**HOW TO COMPLETE THIS TASK:** Every entry below should be written out again exactly.

[[ RECORDS SUPPLIED, beginning ]]

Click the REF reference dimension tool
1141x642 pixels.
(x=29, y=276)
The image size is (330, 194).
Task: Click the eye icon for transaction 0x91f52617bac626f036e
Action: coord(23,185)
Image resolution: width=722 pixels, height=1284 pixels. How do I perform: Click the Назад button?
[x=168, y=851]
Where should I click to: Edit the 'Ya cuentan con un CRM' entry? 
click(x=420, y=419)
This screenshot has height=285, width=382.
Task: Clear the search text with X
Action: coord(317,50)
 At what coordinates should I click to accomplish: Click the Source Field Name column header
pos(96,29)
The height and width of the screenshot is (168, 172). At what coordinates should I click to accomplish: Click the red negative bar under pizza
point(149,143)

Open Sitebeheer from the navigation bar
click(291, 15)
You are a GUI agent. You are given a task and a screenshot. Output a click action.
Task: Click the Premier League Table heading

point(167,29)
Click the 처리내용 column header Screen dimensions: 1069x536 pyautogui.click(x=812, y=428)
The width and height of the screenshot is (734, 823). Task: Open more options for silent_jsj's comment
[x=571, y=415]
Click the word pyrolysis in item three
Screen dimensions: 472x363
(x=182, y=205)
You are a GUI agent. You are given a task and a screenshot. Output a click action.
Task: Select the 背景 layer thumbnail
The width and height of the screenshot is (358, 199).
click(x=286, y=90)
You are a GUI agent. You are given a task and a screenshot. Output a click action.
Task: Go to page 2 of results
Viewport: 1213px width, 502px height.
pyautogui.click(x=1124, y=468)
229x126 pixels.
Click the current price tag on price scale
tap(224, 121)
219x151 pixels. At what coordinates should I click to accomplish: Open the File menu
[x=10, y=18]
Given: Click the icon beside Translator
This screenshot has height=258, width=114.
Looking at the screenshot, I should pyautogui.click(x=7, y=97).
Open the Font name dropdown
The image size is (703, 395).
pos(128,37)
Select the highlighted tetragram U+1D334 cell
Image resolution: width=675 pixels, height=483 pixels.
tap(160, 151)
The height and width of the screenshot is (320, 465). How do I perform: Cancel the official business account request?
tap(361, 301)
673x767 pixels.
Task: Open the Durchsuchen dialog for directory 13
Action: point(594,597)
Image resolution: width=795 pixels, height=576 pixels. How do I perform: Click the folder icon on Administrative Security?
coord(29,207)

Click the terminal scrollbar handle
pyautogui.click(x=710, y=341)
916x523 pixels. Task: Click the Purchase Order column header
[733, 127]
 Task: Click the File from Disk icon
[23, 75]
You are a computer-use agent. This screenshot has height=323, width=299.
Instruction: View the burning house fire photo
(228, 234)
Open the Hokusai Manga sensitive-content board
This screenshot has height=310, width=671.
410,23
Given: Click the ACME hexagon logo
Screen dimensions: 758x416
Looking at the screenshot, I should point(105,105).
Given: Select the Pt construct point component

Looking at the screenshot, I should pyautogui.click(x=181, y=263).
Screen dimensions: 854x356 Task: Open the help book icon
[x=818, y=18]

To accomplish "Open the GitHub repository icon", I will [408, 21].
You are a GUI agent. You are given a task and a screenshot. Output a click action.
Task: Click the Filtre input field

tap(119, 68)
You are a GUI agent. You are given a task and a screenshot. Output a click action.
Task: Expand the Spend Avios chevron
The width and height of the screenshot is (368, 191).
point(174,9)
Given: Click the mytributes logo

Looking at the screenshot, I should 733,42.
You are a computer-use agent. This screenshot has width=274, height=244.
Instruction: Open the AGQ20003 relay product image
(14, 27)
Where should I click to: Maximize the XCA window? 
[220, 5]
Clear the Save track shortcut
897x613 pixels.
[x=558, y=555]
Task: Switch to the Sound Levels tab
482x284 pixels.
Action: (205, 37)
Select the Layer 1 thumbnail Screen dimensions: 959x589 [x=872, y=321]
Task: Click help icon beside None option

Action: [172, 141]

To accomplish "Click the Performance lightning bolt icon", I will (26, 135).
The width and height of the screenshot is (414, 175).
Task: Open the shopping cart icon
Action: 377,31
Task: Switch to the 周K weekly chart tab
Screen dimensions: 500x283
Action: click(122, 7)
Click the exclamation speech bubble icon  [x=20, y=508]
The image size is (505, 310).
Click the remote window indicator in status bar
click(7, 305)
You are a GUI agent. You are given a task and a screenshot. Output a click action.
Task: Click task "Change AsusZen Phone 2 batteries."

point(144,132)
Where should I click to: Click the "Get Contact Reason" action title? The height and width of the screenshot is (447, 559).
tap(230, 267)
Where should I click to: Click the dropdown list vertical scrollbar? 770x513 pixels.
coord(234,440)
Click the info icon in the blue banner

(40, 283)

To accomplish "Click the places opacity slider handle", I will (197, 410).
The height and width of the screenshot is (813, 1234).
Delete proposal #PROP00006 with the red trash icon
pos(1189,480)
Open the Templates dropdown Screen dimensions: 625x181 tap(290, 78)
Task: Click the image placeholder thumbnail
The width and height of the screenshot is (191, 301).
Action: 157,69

[[ RECORDS SUPPLIED, end ]]

**COMPLETED EXERCISE:**
Click the REF reference dimension tool
1141x642 pixels.
(x=29, y=276)
The image size is (330, 194).
Task: Click the eye icon for transaction 0x91f52617bac626f036e
Action: coord(23,185)
Image resolution: width=722 pixels, height=1284 pixels. How do I perform: Click the Назад button?
[x=168, y=851]
Where should I click to: Edit the 'Ya cuentan con un CRM' entry? 
click(x=420, y=419)
This screenshot has height=285, width=382.
Task: Clear the search text with X
Action: coord(317,50)
 At what coordinates should I click to accomplish: Click the Source Field Name column header
pos(96,29)
The height and width of the screenshot is (168, 172). At what coordinates should I click to accomplish: Click the red negative bar under pizza
point(149,143)

Open Sitebeheer from the navigation bar
click(291, 15)
You are a GUI agent. You are given a task and a screenshot. Output a click action.
Task: Click the Premier League Table heading

point(167,29)
Click the 처리내용 column header Screen dimensions: 1069x536 pyautogui.click(x=812, y=428)
The width and height of the screenshot is (734, 823). Task: Open more options for silent_jsj's comment
[x=571, y=415]
Click the word pyrolysis in item three
Screen dimensions: 472x363
(x=182, y=205)
You are a GUI agent. You are given a task and a screenshot. Output a click action.
Task: Select the 背景 layer thumbnail
The width and height of the screenshot is (358, 199).
click(x=286, y=90)
You are a GUI agent. You are given a task and a screenshot. Output a click action.
Task: Go to page 2 of results
Viewport: 1213px width, 502px height.
pyautogui.click(x=1124, y=468)
229x126 pixels.
Click the current price tag on price scale
tap(224, 121)
219x151 pixels. At what coordinates should I click to accomplish: Open the File menu
[x=10, y=18]
Given: Click the icon beside Translator
This screenshot has height=258, width=114.
Looking at the screenshot, I should pyautogui.click(x=7, y=97).
Open the Font name dropdown
The image size is (703, 395).
pos(128,37)
Select the highlighted tetragram U+1D334 cell
Image resolution: width=675 pixels, height=483 pixels.
tap(160, 151)
The height and width of the screenshot is (320, 465). How do I perform: Cancel the official business account request?
tap(361, 301)
673x767 pixels.
Task: Open the Durchsuchen dialog for directory 13
Action: point(594,597)
Image resolution: width=795 pixels, height=576 pixels. How do I perform: Click the folder icon on Administrative Security?
coord(29,207)

Click the terminal scrollbar handle
pyautogui.click(x=710, y=341)
916x523 pixels. Task: Click the Purchase Order column header
[733, 127]
 Task: Click the File from Disk icon
[23, 75]
You are a computer-use agent. This screenshot has height=323, width=299.
Instruction: View the burning house fire photo
(228, 234)
Open the Hokusai Manga sensitive-content board
This screenshot has height=310, width=671.
410,23
Given: Click the ACME hexagon logo
Screen dimensions: 758x416
Looking at the screenshot, I should point(105,105).
Given: Select the Pt construct point component

Looking at the screenshot, I should pyautogui.click(x=181, y=263).
Screen dimensions: 854x356 Task: Open the help book icon
[x=818, y=18]

To accomplish "Open the GitHub repository icon", I will [408, 21].
You are a GUI agent. You are given a task and a screenshot. Output a click action.
Task: Click the Filtre input field

tap(119, 68)
You are a GUI agent. You are given a task and a screenshot. Output a click action.
Task: Expand the Spend Avios chevron
The width and height of the screenshot is (368, 191).
point(174,9)
Given: Click the mytributes logo

Looking at the screenshot, I should 733,42.
You are a computer-use agent. This screenshot has width=274, height=244.
Instruction: Open the AGQ20003 relay product image
(14, 27)
Where should I click to: Maximize the XCA window? 
[220, 5]
Clear the Save track shortcut
897x613 pixels.
[x=558, y=555]
Task: Switch to the Sound Levels tab
482x284 pixels.
Action: (205, 37)
Select the Layer 1 thumbnail Screen dimensions: 959x589 [x=872, y=321]
Task: Click help icon beside None option

Action: [172, 141]

To accomplish "Click the Performance lightning bolt icon", I will (26, 135).
The width and height of the screenshot is (414, 175).
Task: Open the shopping cart icon
Action: 377,31
Task: Switch to the 周K weekly chart tab
Screen dimensions: 500x283
Action: click(122, 7)
Click the exclamation speech bubble icon  [x=20, y=508]
The image size is (505, 310).
Click the remote window indicator in status bar
click(7, 305)
You are a GUI agent. You are given a task and a screenshot. Output a click action.
Task: Click task "Change AsusZen Phone 2 batteries."

point(144,132)
Where should I click to: Click the "Get Contact Reason" action title? The height and width of the screenshot is (447, 559).
tap(230, 267)
Where should I click to: Click the dropdown list vertical scrollbar? 770x513 pixels.
coord(234,440)
Click the info icon in the blue banner

(40, 283)

To accomplish "Click the places opacity slider handle", I will (197, 410).
The height and width of the screenshot is (813, 1234).
Delete proposal #PROP00006 with the red trash icon
pos(1189,480)
Open the Templates dropdown Screen dimensions: 625x181 tap(290, 78)
Task: Click the image placeholder thumbnail
The width and height of the screenshot is (191, 301).
Action: 157,69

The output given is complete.